Mapping Control, Living Fluidly: Subaltern Ecologies in the chars of the Brahmaputra River in Assam (India)   
swagata das (KU LEUVEN)

Presentation short abstract

Chars (shifting riverine islands) in the Brahmaputra River are shaped by hydrosocial interventions that displace communities and dismantle indigenous ways of living with the river. This paper foregrounds subaltern knowledge and “settling-on-the-move” as climate-resilient alternative.
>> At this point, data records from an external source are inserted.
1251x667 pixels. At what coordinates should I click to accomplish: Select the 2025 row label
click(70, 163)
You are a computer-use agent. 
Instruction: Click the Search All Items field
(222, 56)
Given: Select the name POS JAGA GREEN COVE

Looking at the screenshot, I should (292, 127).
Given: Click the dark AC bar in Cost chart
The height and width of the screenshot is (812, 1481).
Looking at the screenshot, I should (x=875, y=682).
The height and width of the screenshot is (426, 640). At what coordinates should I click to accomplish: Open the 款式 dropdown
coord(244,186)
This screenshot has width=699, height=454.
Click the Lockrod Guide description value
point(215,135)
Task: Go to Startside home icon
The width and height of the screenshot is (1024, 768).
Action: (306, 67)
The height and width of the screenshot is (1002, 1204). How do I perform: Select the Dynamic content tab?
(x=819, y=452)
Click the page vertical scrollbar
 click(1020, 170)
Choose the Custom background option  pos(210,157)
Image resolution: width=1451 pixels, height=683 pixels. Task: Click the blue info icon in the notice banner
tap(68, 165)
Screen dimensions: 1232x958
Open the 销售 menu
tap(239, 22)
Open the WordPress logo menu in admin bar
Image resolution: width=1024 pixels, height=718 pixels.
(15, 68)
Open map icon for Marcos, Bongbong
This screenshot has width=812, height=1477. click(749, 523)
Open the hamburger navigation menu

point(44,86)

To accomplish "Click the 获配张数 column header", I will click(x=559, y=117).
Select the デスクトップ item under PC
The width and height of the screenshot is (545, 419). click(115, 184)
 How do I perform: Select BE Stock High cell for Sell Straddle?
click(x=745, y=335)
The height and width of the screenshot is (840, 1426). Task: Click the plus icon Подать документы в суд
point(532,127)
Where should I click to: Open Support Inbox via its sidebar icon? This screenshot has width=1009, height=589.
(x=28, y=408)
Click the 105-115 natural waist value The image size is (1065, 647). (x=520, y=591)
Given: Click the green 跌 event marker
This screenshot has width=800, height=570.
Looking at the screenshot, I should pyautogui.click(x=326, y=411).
Presentation long abstract

The paper situates the Brahmaputra floodplains in Assam (India) as fluid territories where infrastructures, mapping regimes, and development discourses operate as instruments of state-making, ideological control, and contested development. State-led infrastructure projects displace riverine communities and erode vernacular ecologies, amplifying the socio-cultural othering of Bengali Muslims amid Assam's identity politics and India's rising authoritarianism. A dialectic emerges between two river ontologies: one based on taming nature through technocratic ‘risk fixes’ and the other grounded in adaptation and cohabitation with flooding, erosion and accretion.

This paper explores how eco-hydrologically insensitive governance and disaster management heighten exposure to hazards while delegitimizing amphibious livelihoods in the chars (shifting riverine islands) of the Brahmaputra River. In response, it proposes ‘settling-on-the-move’ as a critical design and policy heuristic that acknowledges the riverine communities’ situated expertise through seasonal mobility, amphibious land-use, and flexible tenure/rights. Drawing on fieldwork and interpretative mapping, it documents alternative knowledge systems and traces subaltern strategies of resistance that sustain ecological autonomy under conditions of surveillance, cartographic enclosure, and climate volatility.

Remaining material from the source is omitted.